Milestone 3: SmartFollower & Tracker: Final Documentation & Analysis


1. Graphical Abstract

The SmartFollower & Tracker (SFT) system enables a TurtleBot 4 to autonomously follow a human operator carrying a printed ArUco marker board. The robot perceives the target through its OAK-D camera, estimates the board’s 6-DoF pose using solvePnP, and commands velocity through a proportional-derivative controller with LiDAR-based safety. If the robot lose the tracking, the system filters and predicts the target state using a selectable Kalman Filter or Particle Filter backend. The system operates across three states: measured, predicted, and lost, enabling persistent tracking even it has lost its visibility.

System Pipeline

graph TD
    CAM["OAK-D Camera\ncompressed image over WiFi"]
    BPN["board_pose_node\nsolvePnP 6-DoF pose estimation\nArUco detection + debug image"]
    BTN["board_tracker_node\nKF / PF state estimation\nmeasured → predicted → lost"]
    RFN["recovery_follower_node\nPD control + deadband\nLiDAR safety guard"]
    TB4["/robot_09/cmd_vel\nTurtleBot 4 Base"]
    LIDAR["/robot_09/scan\nRPLidar"]
    SLAM["slam_toolbox\nSLAM mapping\nnamespace:=/robot_09"]
    RVIZ["RViz2\nmap + scan + board markers\n+ debug image"]

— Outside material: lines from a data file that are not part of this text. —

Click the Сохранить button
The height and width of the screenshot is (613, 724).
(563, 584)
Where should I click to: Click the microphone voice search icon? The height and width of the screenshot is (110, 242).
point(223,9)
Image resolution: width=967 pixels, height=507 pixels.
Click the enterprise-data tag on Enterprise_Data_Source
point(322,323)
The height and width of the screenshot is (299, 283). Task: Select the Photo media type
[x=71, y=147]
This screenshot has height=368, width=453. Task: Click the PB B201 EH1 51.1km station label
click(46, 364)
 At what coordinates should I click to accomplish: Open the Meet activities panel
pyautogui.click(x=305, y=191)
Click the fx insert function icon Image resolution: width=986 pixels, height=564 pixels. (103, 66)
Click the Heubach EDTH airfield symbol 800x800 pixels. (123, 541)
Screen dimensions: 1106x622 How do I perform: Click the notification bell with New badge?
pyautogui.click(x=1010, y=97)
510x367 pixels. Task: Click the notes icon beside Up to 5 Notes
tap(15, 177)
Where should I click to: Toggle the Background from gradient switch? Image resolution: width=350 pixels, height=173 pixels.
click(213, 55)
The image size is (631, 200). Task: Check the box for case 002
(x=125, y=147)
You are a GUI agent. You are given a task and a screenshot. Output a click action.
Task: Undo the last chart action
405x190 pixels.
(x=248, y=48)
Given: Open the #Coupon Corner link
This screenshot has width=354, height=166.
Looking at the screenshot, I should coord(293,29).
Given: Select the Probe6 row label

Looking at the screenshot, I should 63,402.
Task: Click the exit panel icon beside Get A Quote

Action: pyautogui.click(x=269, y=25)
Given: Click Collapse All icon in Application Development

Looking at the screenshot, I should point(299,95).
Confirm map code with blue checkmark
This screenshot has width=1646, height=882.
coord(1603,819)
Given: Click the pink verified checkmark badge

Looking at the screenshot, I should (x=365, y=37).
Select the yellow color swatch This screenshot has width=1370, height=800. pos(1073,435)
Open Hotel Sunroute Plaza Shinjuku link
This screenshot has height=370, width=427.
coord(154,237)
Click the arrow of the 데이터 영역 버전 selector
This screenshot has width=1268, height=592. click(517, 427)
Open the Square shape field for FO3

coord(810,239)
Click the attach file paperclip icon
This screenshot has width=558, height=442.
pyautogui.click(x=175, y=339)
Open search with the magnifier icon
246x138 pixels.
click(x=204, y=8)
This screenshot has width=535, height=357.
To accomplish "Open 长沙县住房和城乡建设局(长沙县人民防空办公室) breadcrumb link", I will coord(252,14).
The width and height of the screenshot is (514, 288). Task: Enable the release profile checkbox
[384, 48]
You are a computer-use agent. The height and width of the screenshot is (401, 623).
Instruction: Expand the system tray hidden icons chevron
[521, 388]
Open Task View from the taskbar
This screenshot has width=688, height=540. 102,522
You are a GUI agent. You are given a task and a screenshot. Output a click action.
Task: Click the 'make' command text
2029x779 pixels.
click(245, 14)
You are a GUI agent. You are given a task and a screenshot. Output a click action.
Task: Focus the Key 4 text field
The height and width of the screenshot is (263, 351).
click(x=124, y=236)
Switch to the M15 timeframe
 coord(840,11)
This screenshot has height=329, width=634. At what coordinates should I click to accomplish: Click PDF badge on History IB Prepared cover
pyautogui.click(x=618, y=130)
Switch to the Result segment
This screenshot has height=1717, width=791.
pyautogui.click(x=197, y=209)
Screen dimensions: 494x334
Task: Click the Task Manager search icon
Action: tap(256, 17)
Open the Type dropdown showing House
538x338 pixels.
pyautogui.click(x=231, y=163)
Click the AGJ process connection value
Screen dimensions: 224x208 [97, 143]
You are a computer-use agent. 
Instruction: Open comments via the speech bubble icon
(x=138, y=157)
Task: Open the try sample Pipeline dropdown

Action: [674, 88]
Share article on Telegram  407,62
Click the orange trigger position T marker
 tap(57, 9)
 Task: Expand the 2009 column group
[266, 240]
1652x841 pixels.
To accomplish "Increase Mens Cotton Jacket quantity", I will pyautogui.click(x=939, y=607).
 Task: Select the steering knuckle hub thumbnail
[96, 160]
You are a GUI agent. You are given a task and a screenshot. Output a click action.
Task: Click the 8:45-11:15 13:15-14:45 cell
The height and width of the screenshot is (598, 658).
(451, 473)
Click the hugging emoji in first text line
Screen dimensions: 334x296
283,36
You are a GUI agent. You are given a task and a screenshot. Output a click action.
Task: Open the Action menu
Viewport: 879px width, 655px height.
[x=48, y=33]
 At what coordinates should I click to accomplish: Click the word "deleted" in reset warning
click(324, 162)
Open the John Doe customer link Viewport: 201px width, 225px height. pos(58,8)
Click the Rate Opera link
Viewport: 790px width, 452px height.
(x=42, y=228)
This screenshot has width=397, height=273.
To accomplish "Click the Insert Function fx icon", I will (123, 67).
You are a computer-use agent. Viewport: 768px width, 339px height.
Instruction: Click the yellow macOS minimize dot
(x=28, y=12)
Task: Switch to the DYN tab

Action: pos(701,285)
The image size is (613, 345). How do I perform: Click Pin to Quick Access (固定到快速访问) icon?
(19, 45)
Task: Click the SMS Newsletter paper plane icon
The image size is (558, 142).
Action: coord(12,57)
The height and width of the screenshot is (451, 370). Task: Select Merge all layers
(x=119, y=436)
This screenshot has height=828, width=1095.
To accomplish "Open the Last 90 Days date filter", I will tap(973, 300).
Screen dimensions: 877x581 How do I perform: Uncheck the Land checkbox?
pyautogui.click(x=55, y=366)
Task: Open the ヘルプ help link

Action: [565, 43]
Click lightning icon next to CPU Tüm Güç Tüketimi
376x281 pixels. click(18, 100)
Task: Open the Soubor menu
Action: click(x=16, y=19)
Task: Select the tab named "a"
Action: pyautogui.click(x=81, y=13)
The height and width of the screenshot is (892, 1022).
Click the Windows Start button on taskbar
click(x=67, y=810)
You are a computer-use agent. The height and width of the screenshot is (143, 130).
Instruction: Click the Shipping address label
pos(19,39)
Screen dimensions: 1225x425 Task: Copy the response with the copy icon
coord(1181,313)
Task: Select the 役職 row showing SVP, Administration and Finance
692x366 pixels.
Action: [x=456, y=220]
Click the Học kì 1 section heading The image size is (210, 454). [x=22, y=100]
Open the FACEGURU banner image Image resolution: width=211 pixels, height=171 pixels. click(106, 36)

    CAM -->|"compressed"| BPN
    BPN -->|"/robot_09/board_pose\n/robot_09/board_visible"| BTN
    BTN -->|"/robot_09/tracked_board_pose\n/robot_09/tracker_status"| RFN
    RFN -->|"TwistStamped"| TB4
    LIDAR -->|"LaserScan"| RFN
    LIDAR -->|"LaserScan"| SLAM
    SLAM -->|"/map + /tf"| RVIZ
    BPN -->|"/robot_09/board_debug_image\n/robot_09/board_markers"| RVIZ
    BTN -->|"/robot_09/predicted_board_path"| RVIZ

RQT Graph (actual running system)

graph LR
    subgraph Robot["/robot_09 — TurtleBot 4"]
        CAM["/robot_09/oakd\nOAK-D Camera"]
        LIDAR["/robot_09/rplidar\nLiDAR"]
        BASE["/robot_09/create3_repub\nRobot Base"]
    end

    subgraph Perception["Perception (VM)"]
        BPN["/board_pose_node"]
    end

    subgraph Tracking["Tracking (VM)"]
        BTN["/board_tracker_node\nKF / PF"]
    end

    subgraph Control["Control (VM)"]
        RFN["/recovery_follower_node"]
    end

    subgraph SLAM_Node["SLAM (VM)"]
        SLAM["/slam_toolbox"]
    end

    CAM -->|"/robot_09/oakd/rgb/image_raw/compressed"| BPN
    BPN -->|"/robot_09/board_pose"| BTN
    BPN -->|"/robot_09/board_visible"| BTN
    BTN -->|"/robot_09/tracked_board_pose"| RFN
    BTN -->|"/robot_09/tracker_status"| RFN
    BTN -->|"/robot_09/predicted_board_path"| SLAM
    LIDAR -->|"/robot_09/scan"| RFN
    LIDAR -->|"/robot_09/scan"| SLAM
    RFN -->|"/robot_09/cmd_vel"| BASE
    SLAM -->|"/map"| SLAM
    SLAM -->|"/robot_09/tf"| BTN

2. Algorithm

The system works in three stages: see the board, track where it is, drive toward it.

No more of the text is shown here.